▶ [WHAT YOU SHOULD DO]
Copy the material below word for word, from the line containing "Click the Fullscreen checkbox label text" through the end of the material, including both ends. Leave the pictures out.

▶ [DATASET EXTRACT]
[BEGIN]

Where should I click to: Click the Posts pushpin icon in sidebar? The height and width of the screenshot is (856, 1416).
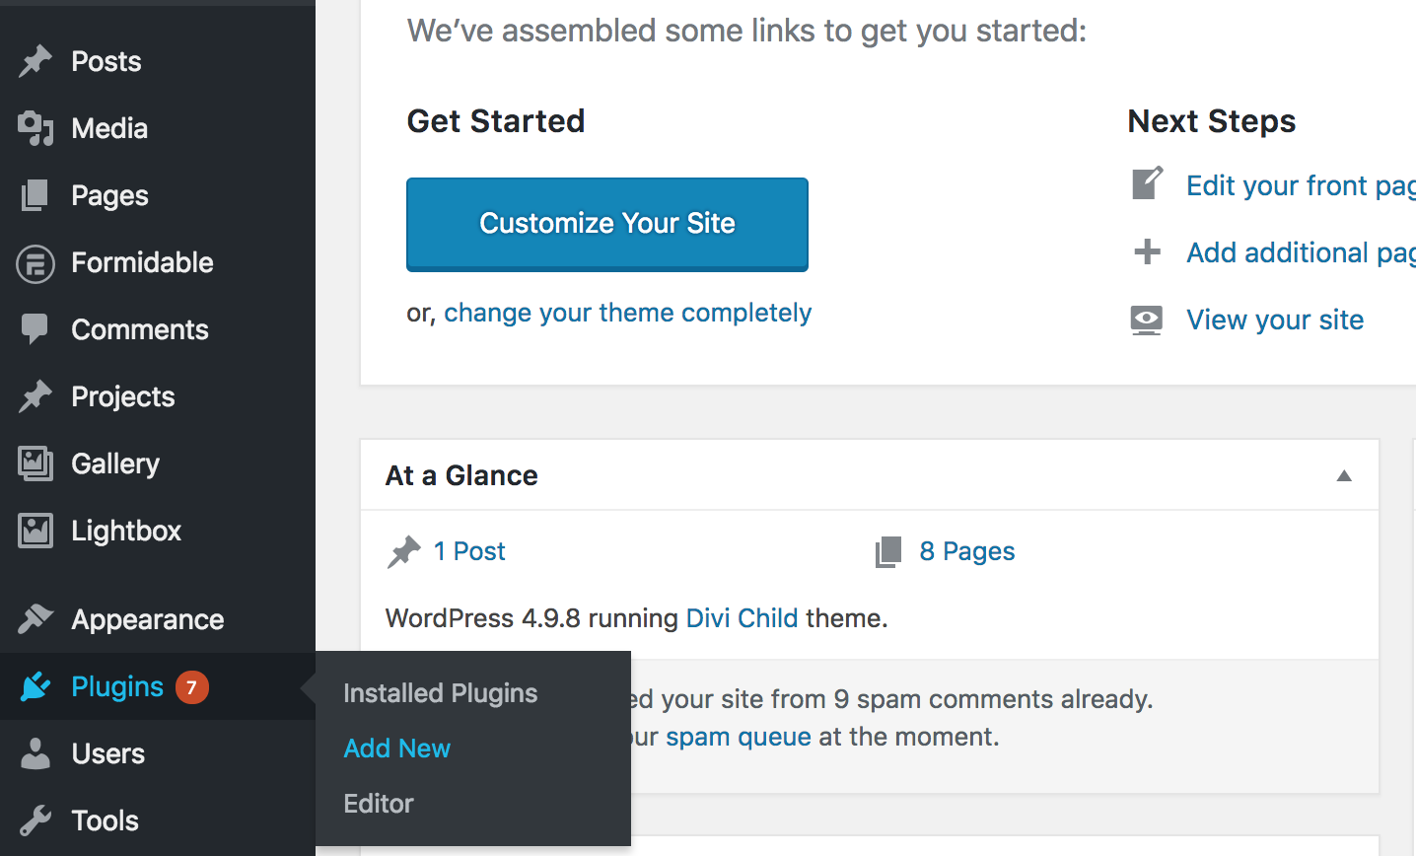click(x=35, y=61)
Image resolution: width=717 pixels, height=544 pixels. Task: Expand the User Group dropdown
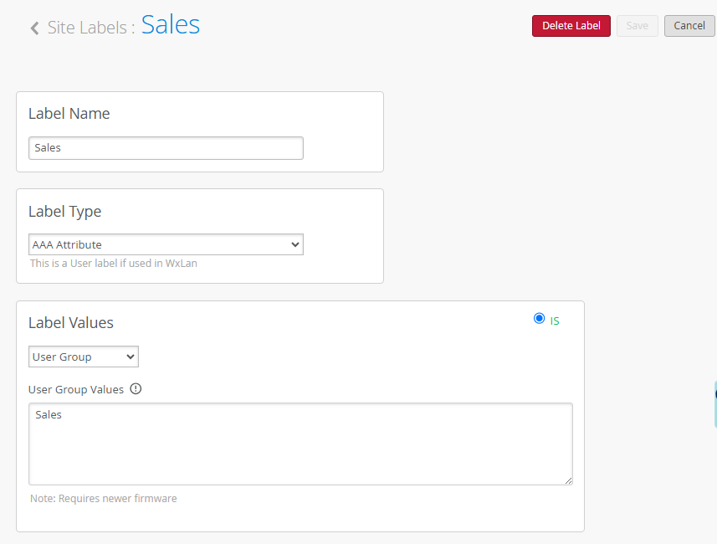click(x=83, y=357)
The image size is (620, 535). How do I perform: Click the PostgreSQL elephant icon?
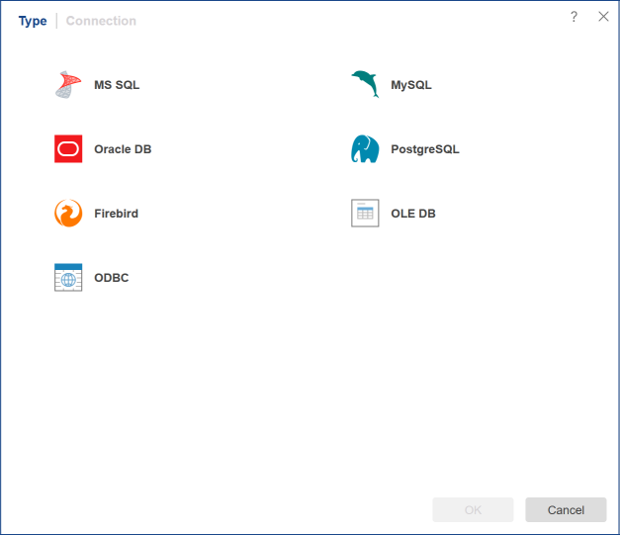(x=365, y=149)
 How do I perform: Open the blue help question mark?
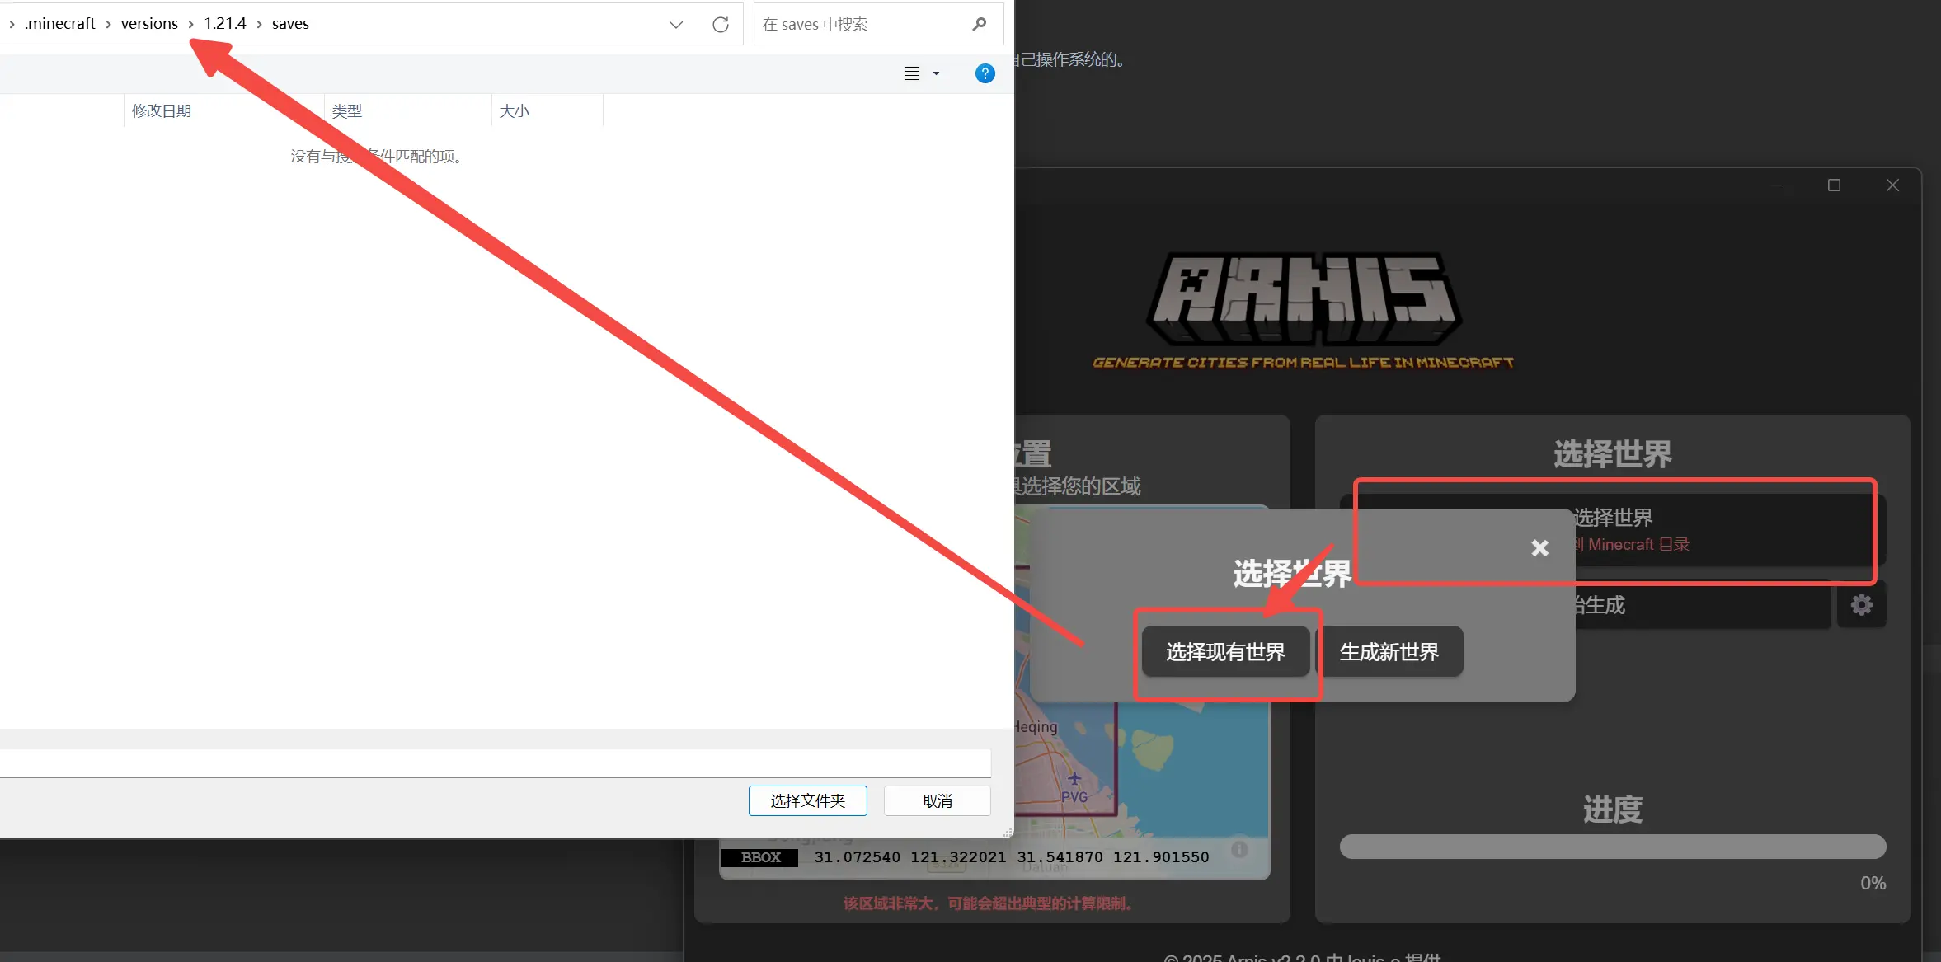coord(985,73)
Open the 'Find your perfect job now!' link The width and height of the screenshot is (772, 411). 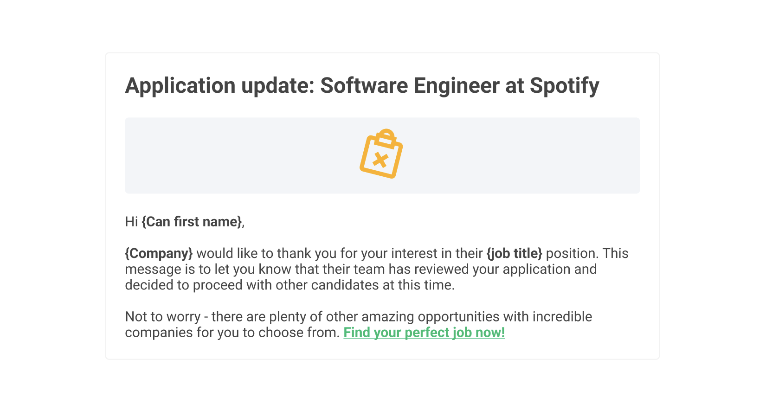point(424,333)
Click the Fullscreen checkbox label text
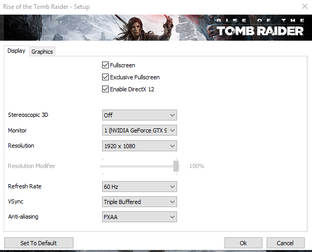312x252 pixels. pos(122,65)
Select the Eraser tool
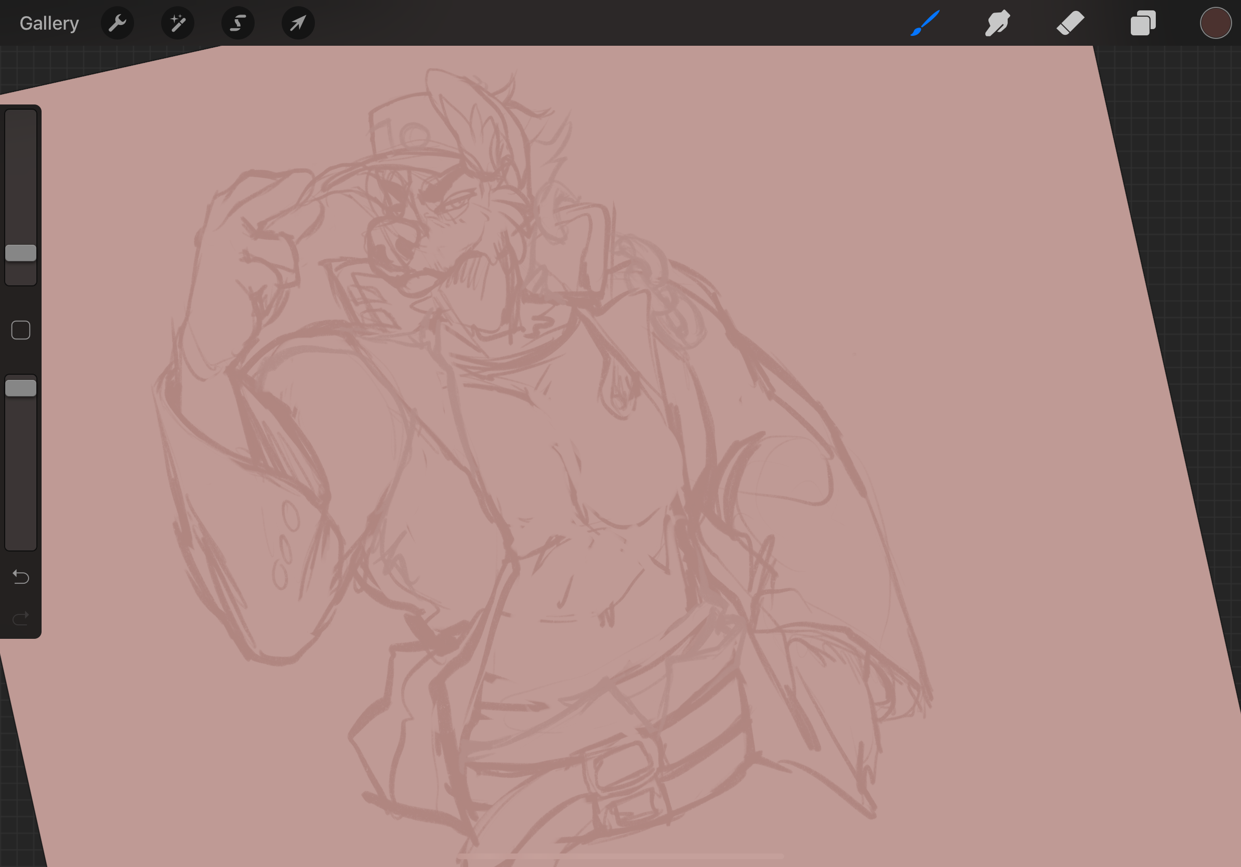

[END]

▶ [FULL OUTPUT]
Click the Fullscreen checkbox label text
312x252 pixels. pos(122,65)
Select the Eraser tool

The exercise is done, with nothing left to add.